■ **PROBLEMAS POR RESOLVER**:
1. Traduce al inglés esta oración del texto sobre el Quijote: «Su gestación fue lenta y debió de ir acompañada de muchas meditaciones por parte de su autor.»
2. Prosigue el texto sobre el Quijote a partir de su última oración.

■ **FUENTE**:
17 agosto 2012

La realidad virtual de don Quijote (III)




El Quijote es, en gran parte, la crónica de ese desengaño. Cervantes era el Verbo de la España de entre esos dos siglos, y dijo su palabra, que fue el libro que este año es objeto de todas las conmemoraciones. Su gestación fue lenta y debió de ir acompañada de muchas meditaciones por parte de su autor. No cabe duda de que fue su gran proyecto, esa obra con la que todos los artistas sueñan y que quiere ser como una prolongación de sí mismos, como una imagen suya en palabras, en colores o en sonidos. “Desocupado lector, sin juramento me podrás creer que quisiera que este libro, como hijo del entendimiento, fuera el más hermoso, el más gallardo y más discreto que pudiera imaginarse”.  Sin juramento se lo podemos creer, en efecto, pero esto no lo había dicho de ningún otro de sus libros. Tengo para mí que algún barrunto tenía Cervantes de que aquello, salvando su humildad y su modestia de cara al público, perfectamente comprensibles, era algo de eso que normalmente se califica como “fuera de serie”.

■ **DATOS PROPORCIONADOS**:
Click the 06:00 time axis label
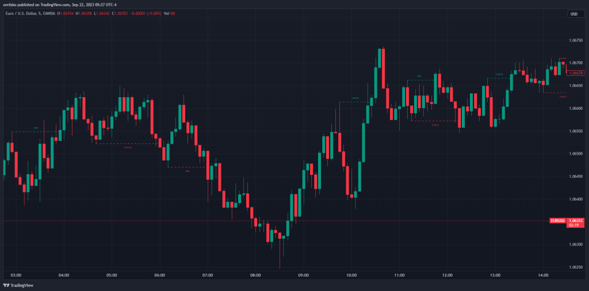 tap(160, 275)
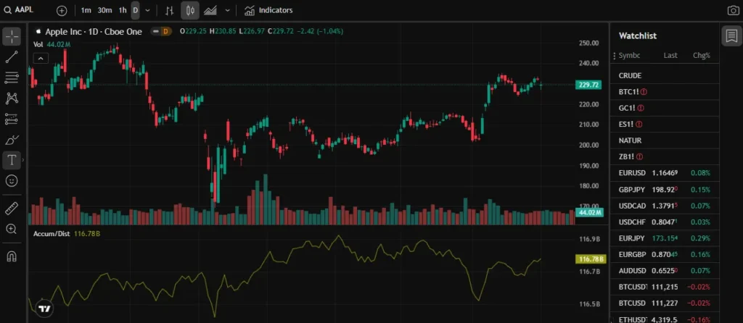Viewport: 743px width, 323px height.
Task: Collapse the indicator legend chevron under Vol
Action: coord(41,58)
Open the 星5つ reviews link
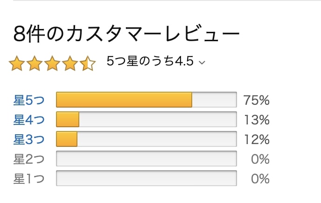 point(29,100)
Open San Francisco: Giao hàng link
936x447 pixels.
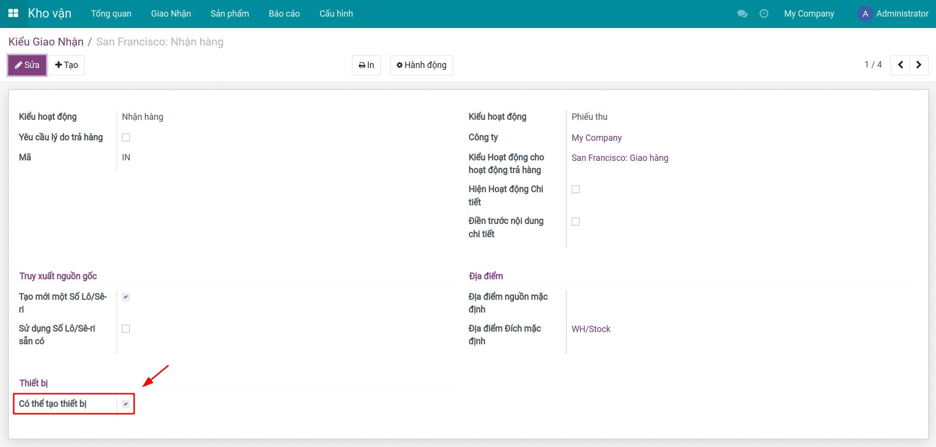point(620,158)
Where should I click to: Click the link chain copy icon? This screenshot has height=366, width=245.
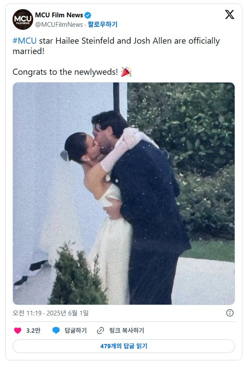pos(101,330)
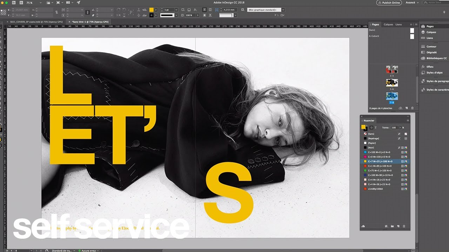The height and width of the screenshot is (252, 449).
Task: Open the Dégradé panel icon
Action: [423, 52]
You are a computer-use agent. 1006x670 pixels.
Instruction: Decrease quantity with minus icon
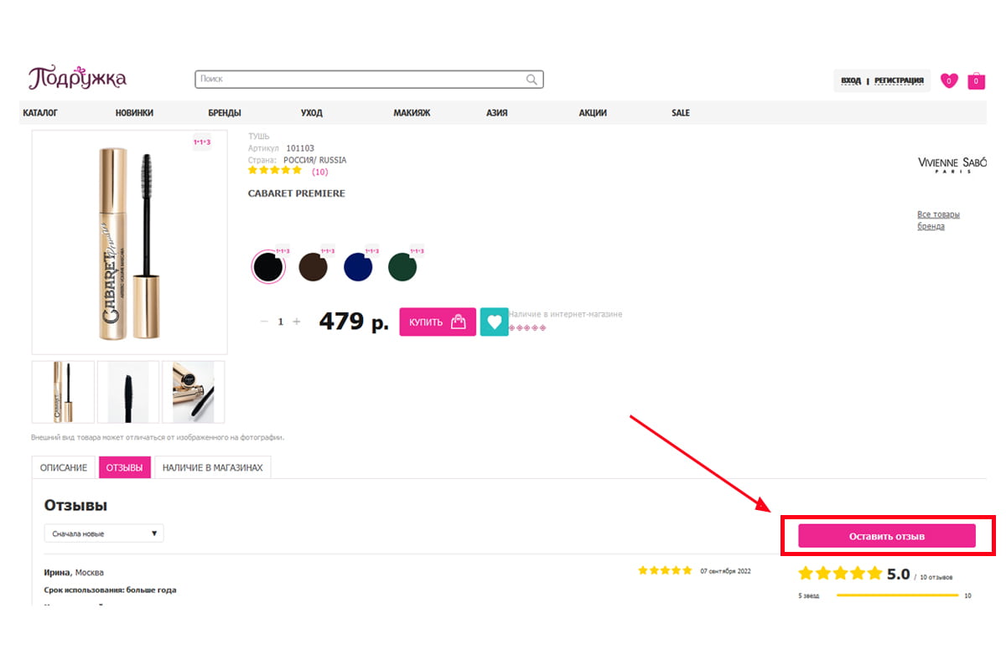(264, 322)

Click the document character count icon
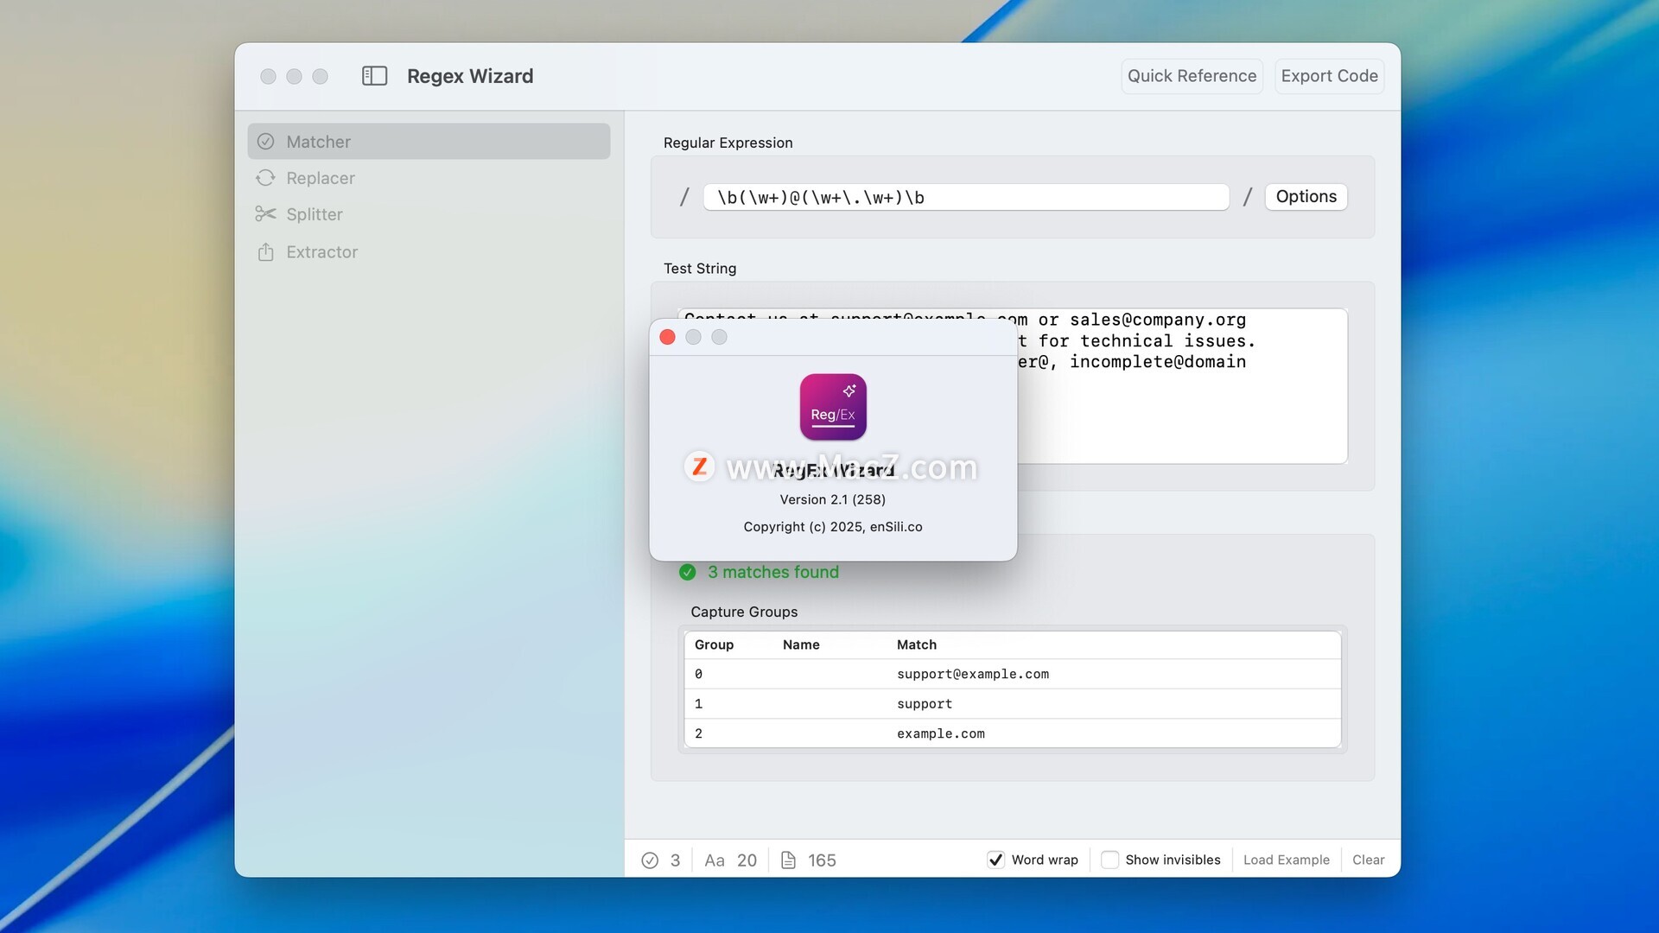(788, 860)
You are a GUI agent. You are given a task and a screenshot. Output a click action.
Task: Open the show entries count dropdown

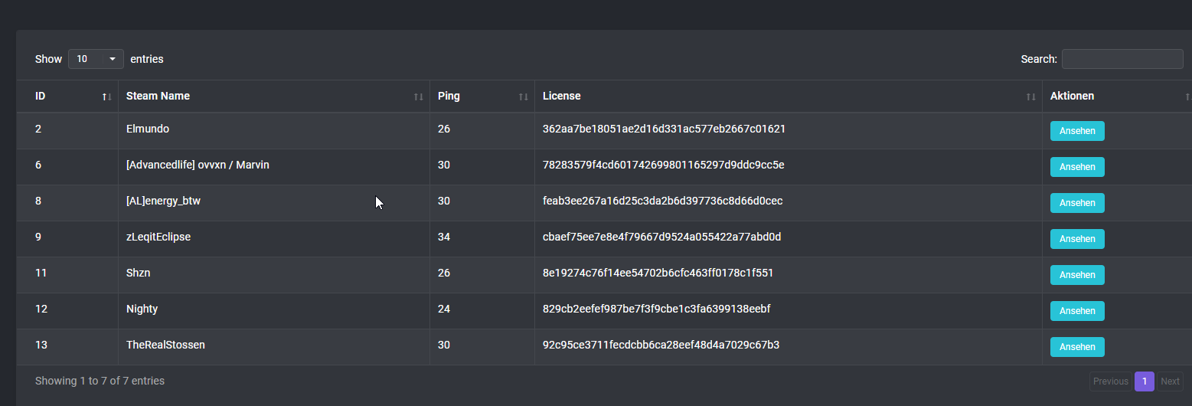coord(96,59)
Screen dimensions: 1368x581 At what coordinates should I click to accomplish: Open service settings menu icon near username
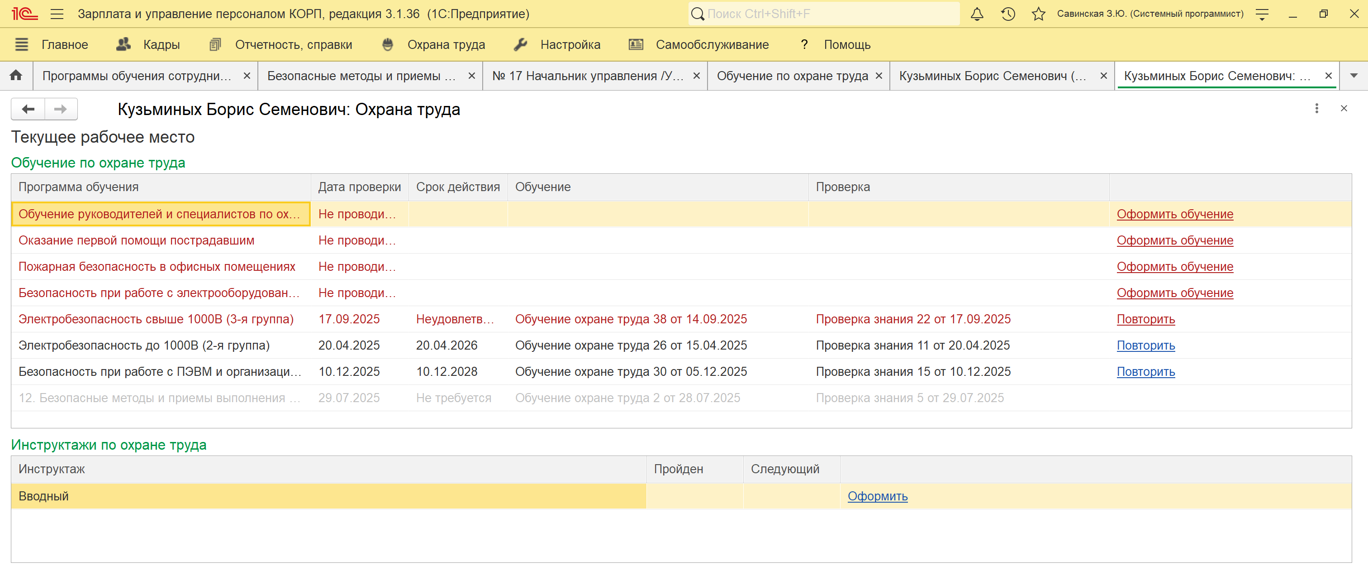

■ **RESPUESTAS A CONTINUACIÓN**:
1. Its gestation was slow and must have been accompanied by a great deal of reflection on the part of its author.

2.
Ya  a la muerte de Felipe II, Cervantes nos había dado un anticipo, una “maqueta” de su obra cumbre, un soneto que yo siempre he considerado como un Quijote comprimido o en miniatura, porque la motivación es la misma. Felipe II fue quien había capitaneado aquel sueño caballeresco. Ahora está muerto y en Sevilla le levantan un vistoso catafalco, tan airoso como lo fue su imperio:

"Voto a Dios que me espanta esta grandeza
y que diera un doblón por describilla;
porque ¿a quién no sorprende y maravilla
esta máquina insigne, esta riqueza?

Por Jesucristo vivo, cada pieza
vale más de un millón, y que es mancilla
que esto no dure un siglo, ¡oh gran Sevilla!,
Roma triunfante en ánimo y nobleza.

Apostaré que el ánima del muerto
por gozar este sitio hoy ha dejado
la gloria donde vive eternamente. "

Esto oyó un valentón, y dijo: "Es cierto
cuanto dice voacé, señor soldado.
Y el que dijere lo contrario, miente."

Y luego, incontinente,
caló el chapeo, requirió la espada,
miró al soslayo, fuese, y no hubo nada.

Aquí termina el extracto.